Oxford ve anguslar
OXFORD'a doğru yola çıkmak üzereydim ki beklenen, özlenen devrimci hareket gerçekleşti. Anguslar topyekûn direnişe geçti. Polis, asker karşılarında duramadı. Anguslar kelleyi koltuğa alıp kurban edilmeye karşı direndiler. "Devrimci angus hareketi engellenemez!" başlıklı yazımın, öküzlere yaptığım direniş çağrısının üzerinden daha üç gün geçmişti. (Öküzler arasında devrimci örgütlenme yazım için: http://www.haberturk.com/yazarlar75 71292-devrimci-angus-hareketi-engellenemez)
Öküzleri örgütleme yeteneğimin bu denli etkili olduğunu bilsem daha önceki kurban bayramlarında da harekete geçerdim. Diğer yandan öküzün kanında olacak, içinde olacak! Bugüne kadar birkaç kurban bayramında yazmışlığım vardır kurbanlıkların direnişe geçmesi gerektiğini. Ne ki bu çağrımın duyulması için Latin Amerikalı öküzlerin gelmesi gerekiyormuş. Özgür ruhlu anguslar! Her toplumsal hareket gibi angus direnişinin de domino etkisi yapacağını düşünüyor, bu delikanlı tavrın Türkiyeli öküzler arasında da ilgi göreceğini düşünüyor, umuyorum.
SİS VE BİLGİ
Şimdi Oxford'dayım. Müthiş bir sis var. Ağrı'nın Derinliği'nin ingilizce baskısının (Deep Mountain) İngiltere'deki tanıtım turu. Ve Oxford demek etrafınızdaki herkes, belki kediler ve köpekler bile konularını çok iyi biliyor demek.
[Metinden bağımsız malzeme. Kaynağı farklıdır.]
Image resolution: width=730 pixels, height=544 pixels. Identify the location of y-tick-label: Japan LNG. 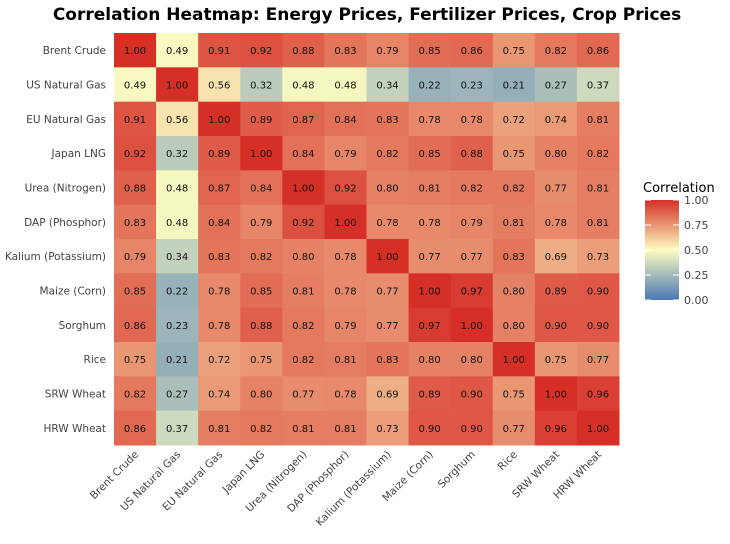
(78, 154). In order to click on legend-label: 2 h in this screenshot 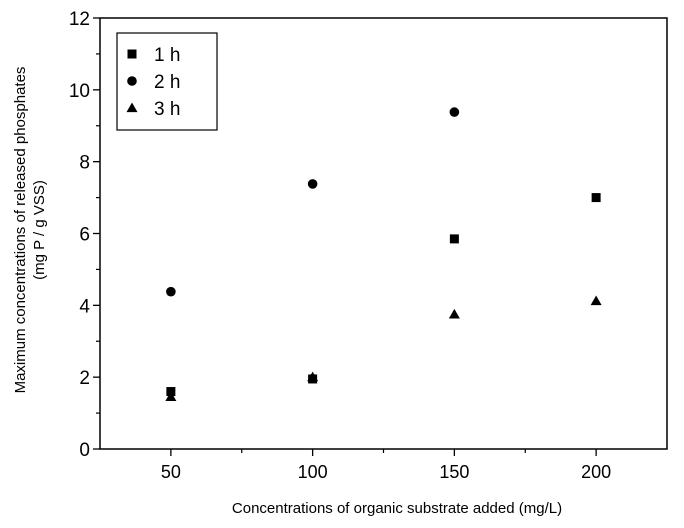, I will do `click(167, 82)`.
Yani bir kişi bir konuda konuşmaya başlıyorsa bilin ki o konuyla ilgili dünyada çıkmış bütün kitapları, büyük bir olasılıkla bütün makaleleri, hatta yarım saat önce yayınlanmış haberi bile biliyor demektir. "Bilmek" isteyenler için tam güvenlikli bir ortam! Oxford, bilgiden ve bilme eyleminden başka neredeyse pek bir şeyin olmadığı bir yer. Dolayısıyla, bir üniversiteden oluşan bu şehre girdiğinizden itibaren, son derece geyik muhabbeti gibi duran sohbetlerde bile biliyorsunuz, öğreniyorsunuz ve karşınızdaki de sizden ona bir şey öğretmenizi, onu zenginleştirmenizi bekliyor.
İNTERNET GİBİ MASA!
Örneğin antropolog arkadaşım Dimitri sabahın kör karanlığında Selanik'teki belediye seçimlerinin sonuçlarını açıklıyor. Kamuoyu yoklamalarının yarattığı endüstrinin yeni bir kamuoyu yarattığını, bu kamuoyu yoklamalarının politikanın yerini aldığını vesaire anlatıyor.
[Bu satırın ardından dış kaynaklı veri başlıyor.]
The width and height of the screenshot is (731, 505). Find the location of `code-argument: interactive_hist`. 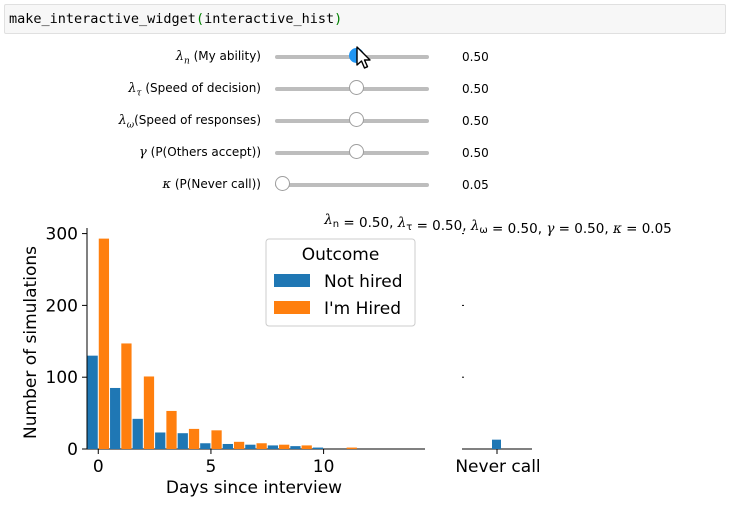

Akşam yemeğinde doktora öğrencileri yeni doğa-uygarlık ilişkisinden söz ediyor. Uygarlığı terk edip "doğaya dönmenin" filmlerde ve diğer sanat ürünlerinde "soyluluk" olarak tarif edildiğinden bahsediyorlar. Başka bir hoca Avustralya'da Aborjinlerin durumundan, öteki Irak'ın ekonomisinden, beriki Bulgaristan'ın vaziyetinden... Kitap tanıtım toplantısında sonra benim için verilen yemekteki masada olmak internette dolaşmak gibi. Canlı bir internet sayfası... Birtakım yüzler, sen "link aldıkça" konuşmaya başlıyor. Japonya, Hindistan, ABD, dolaşıp duruyorsun bilgiler ve oralardan gelmiş insanlar arasında. İşte o zaman düşünüyorum:
İnternet, insan ilişkisinin zavallı bir taklidi aslında. Böyle bir masada olamamanın tesellisi ikramiyesi. Diğer yandan, insanları öldüren robotların anlatıldığı filmlerdeki gibi dönüp böyle masaları da yok edecek bir android internet. İnsanların böyle bir masaya, birbirlerindeki bilgiye yönelmesini, oraya doğru hayatını bir seyahat haline getirmesini engelleyen bir icat. Ve hiçbir zaman bu masanın yerini alamayacak. Çünkü...
SAVAŞ, TOZ, SUSMAK
Bir ara savaştan söz ediliyor. Muz Sesleri üzerinden savaşın sadece kötü olmadığını anlatıyorum. Kitaptaki toz metaforundan, insanın kaosa olan bağımlılığından, nihayet Batı uygarlığının emniyetinin terk edileceğinden, insanların toza döneceğinden söz ediyorum. Bunun üzerine herkes konuyla ilgili son izlediği film, okuduğu kitap üzerinden, savaş bağımlılığı üzerine bir şeyler söylüyor. Avcı (Deer Hunter) filmindeki Rus ruleti sahnesi üzerine konuşuyoruz. Sonra susuyoruz. Anlıyoruz. Hiçbirimiz savaş görmemişiz ama anlamaya çalışıyoruz. Susarak. Hep birlikte. Bu işte, internette yapamayacağınız bir şey. Çünkü bilgi sadece öğrenerek edinilmez. Bazen içinizde uyuyan bir bilgiyi geri çağırmanız gerekir. Diğer insanlarla sizi bir yapan bir bilgiyi. O işte, internette olamaz. O insanlarda olur, masalarda olur, konuşarak, hatta susarak olur.